Studies have shown that the inhibition of α-glucosidase activity could slow the breakdown of carbohydrates to inhibit postprandial blood glucose rise [15]. Lr and St fermentation greatly improved the α-glucosidase inhibition rate from 26.78% to 41.21% and 35.75% (Figure 4), respectively. Phenolic acids inhibited the activities of several digestive enzymes, including α-glucosidase, as previously reported in the literature [32]. Therefore, after fermentation, the increase in phenolic acids content could increase the α-glucosidase inhibition rate and delay carbohydrate digestion, thereby achieving a hypoglycemic efficacy. As a result, Lactobacillus fermentation could enhance the hypoglycemic efficacy of PSPJ.

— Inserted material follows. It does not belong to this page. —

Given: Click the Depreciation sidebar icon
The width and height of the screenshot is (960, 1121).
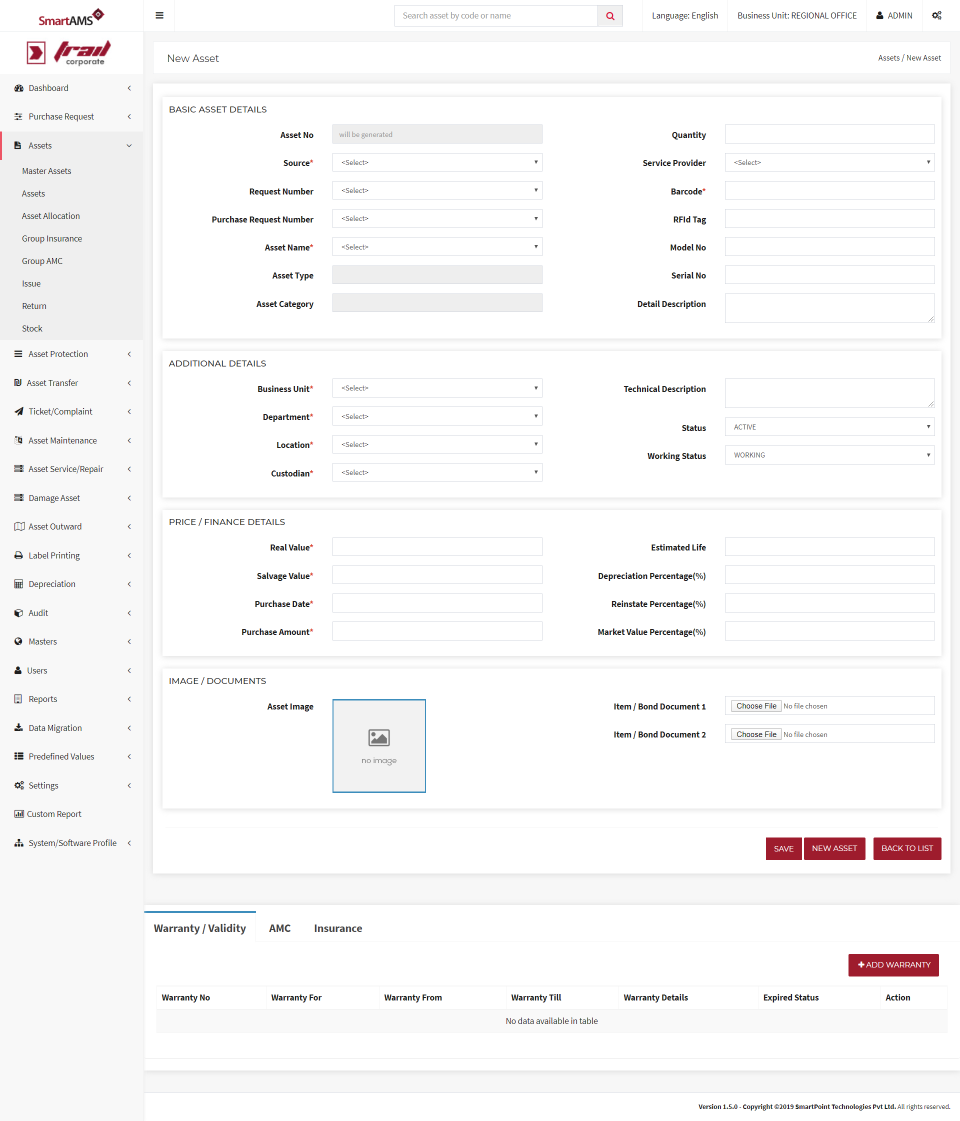Looking at the screenshot, I should pyautogui.click(x=17, y=583).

3.7. Changes in Phenols Bioaccessibility and Phenols Bioavailability During In Vitro Simulated Digestion Process

In this study, phenols bioaccessibility and phenols bioavailability in PSPJ were evaluated by measuring the changes in TPC, TFC, and TAC during the in vitro simulated digestion process. As shown in Figure 4, the total phenolic bioaccessibility increased from 62.09% to 72.42% and 78.11% in the Lr group and St group, respectively. The bioaccessibility of total flavonoid and total anthocyanin also increased. The decrease in pH during fermentation enhanced the stability of phenols, thereby increasing their bioaccessibility [33,34]. However, the total phenolic bioavailability increased by 15.22% and 9.54% in the Lr and St groups, respectively. It was previously reported that LAB fermentation could degrade phenolic substances of blueberry puree into more easily absorbed forms, thereby improving their bioavailability [4].

4. Conclusions

In this study, LAB fermentation increased the TPC, TFC, and α-glucosidase inhibition activity. The improvement of the antioxidant activity of PSPJ was due to the change in the phenolic composition of PSPJ by LAB fermentation. The improvement of phenolics’ bioaccessibility and bioavailability in PSPJ is attributed to the biotransformation of phenolics during fermentation. Furthermore, after simulated in vitro digestion, the viable bacterial counts from Lr and St exceeded 7 log CFU/mL. In summary, LAB fermentation could make PSPJ have better biological activity, such as phenols bioaccessibility, phenols bioavailability, and antioxidant activity of PSPJ. Notably, the biotransformation mechanism of phenolic substances in the in vitro simulated digestion process is not yet clear and still needs further study.